Five years ago NVIDIA was the company that made your models train faster. Today they’re building the runtime your agents live inside. That trajectory tells you everything about where enterprise AI infrastructure is heading.
The NeMo Era: Models and Training
When I first started using NVIDIA NeMo, it was a model training and fine-tuning framework. You’d take a foundation model, customise it with your data, optimise it with TensorRT, and deploy it on NVIDIA hardware. The value proposition was performance. Faster training, better inference, tighter hardware integration.
That was a GPU-adjacent software play. Important, but bounded. NVIDIA made the chips and the libraries that helped you use the chips.
The Agent Toolkit: From Models to Systems
At GTC 2026, NVIDIA announced the Agent Toolkit — and the scope expanded dramatically. It’s not a model framework anymore. It’s a full-stack agent development platform.
Agent Toolkit includes open models like Nemotron, open agents like AI-Q (which topped the DeepResearch Bench accuracy leaderboards), open skills like cuOpt for decision optimisation, and open runtimes like OpenShell. The stack now covers everything from the model weights to the sandbox the agent executes in.
The partner list reads like an enterprise software who’s who. Adobe, Atlassian, Box, Cadence, Cisco, CrowdStrike, Salesforce, SAP, ServiceNow, Siemens, Synopsys. These aren’t experimental integrations. These are production-grade platform vendors building on NVIDIA’s agent infrastructure.

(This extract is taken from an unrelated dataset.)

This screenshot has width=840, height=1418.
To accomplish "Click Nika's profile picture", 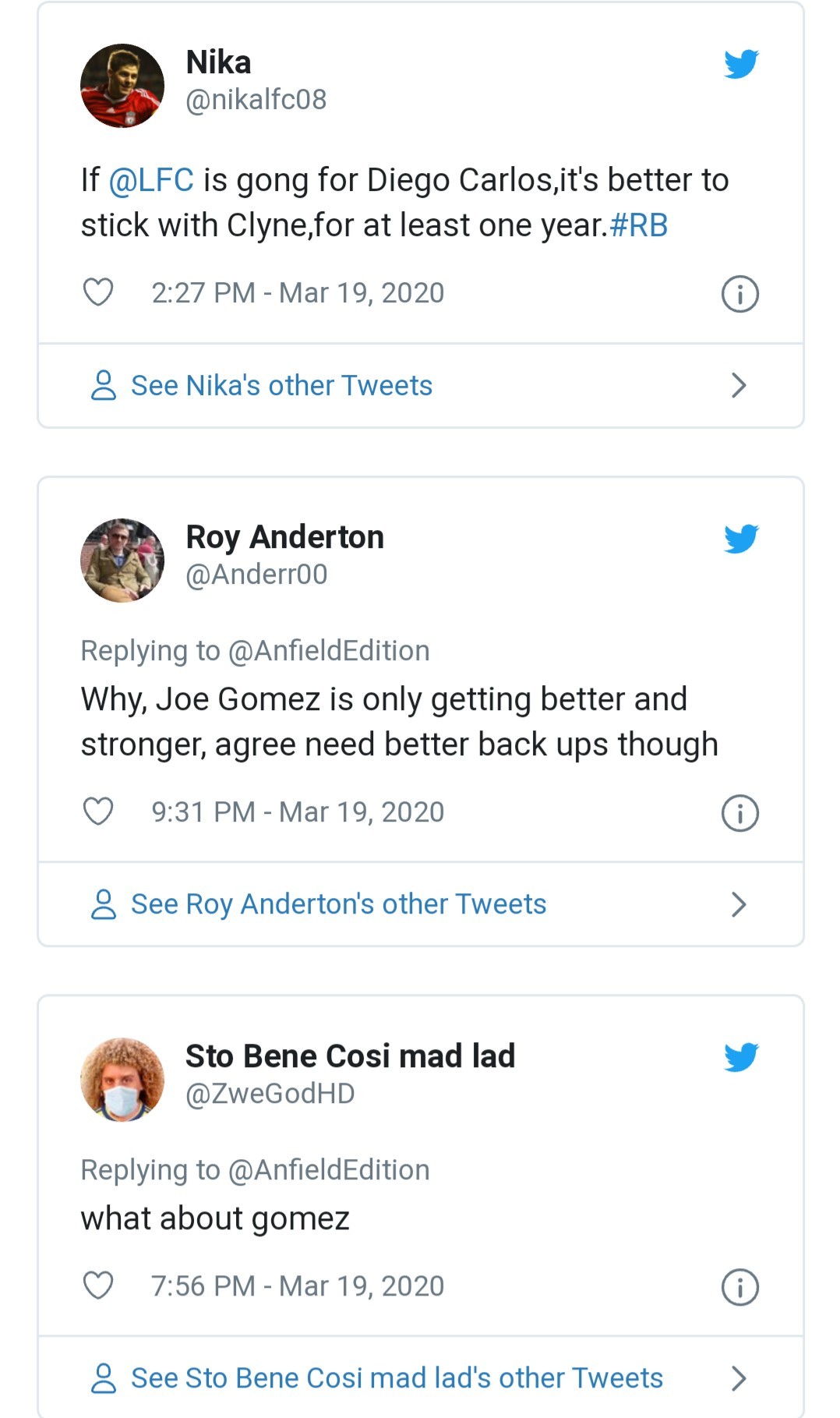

NemoClaw: The Consumer-to-Enterprise Bridge
NemoClaw is where the strategy gets interesting. OpenClaw is the fastest-growing open source project in history — it’s become the default runtime for autonomous personal AI agents. But OpenClaw was built for developers, not enterprises. It didn’t have sandboxing, policy enforcement or privacy controls.
NemoClaw wraps OpenClaw with NVIDIA Agent Toolkit software. One command installs Nemotron models locally and the OpenShell runtime. The result is an agent platform that runs on anything from an RTX laptop to a DGX Station, with enterprise-grade security baked in from the start.
This is a classic NVIDIA play: take something the community built, add the infrastructure layer the enterprise needs, and ship it as an open source stack that runs best on NVIDIA hardware.
The Strategic Pattern
Looking at this trajectory from the outside, the pattern is clear.
NeMo gave NVIDIA a position in model development. TensorRT and NIM gave them inference. Agent Toolkit gave them the orchestration and evaluation layer. OpenShell gives them the runtime and governance layer. NemoClaw packages it all for the largest developer community in AI.
Each step moves NVIDIA further up the stack. And each step makes the hardware stickier. If your agent runtime, model serving, policy engine and privacy routing all run on NVIDIA infrastructure, switching costs compound at every layer.
Why This Matters for Architects
I see two implications for enterprise architects.
First, the “GPU vendor” framing is obsolete. NVIDIA is a full-stack AI platform company. Any architecture evaluation that only considers them at the compute layer is missing the majority of their offering.
Second, the competition isn’t just about models anymore. It’s about who controls the agent runtime — the layer that determines what agents can see, do and access. Microsoft is approaching this from the cloud identity side. OpenAI from the model side. NVIDIA from the infrastructure side. These are converging on the same control plane, and your architecture decisions need to account for that convergence.
Where This Is Going
The next 12 months will determine whether the enterprise agent stack consolidates around a few dominant platforms or stays fragmented. NVIDIA is betting on open source at every layer — Apache 2.0 across NeMo, Agent Toolkit and OpenShell — while making sure everything runs best on their silicon.
That’s a strategy that worked for CUDA. It’s a strategy that worked for TensorRT. Whether it works for agent runtimes depends on whether enterprises decide that governance and security need to live at the infrastructure level rather than the application level.
From what I’ve seen in production deployments, they do. And if that’s the case, NVIDIA’s move from NeMo to NemoClaw is the most strategically significant expansion they’ve made since CUDA.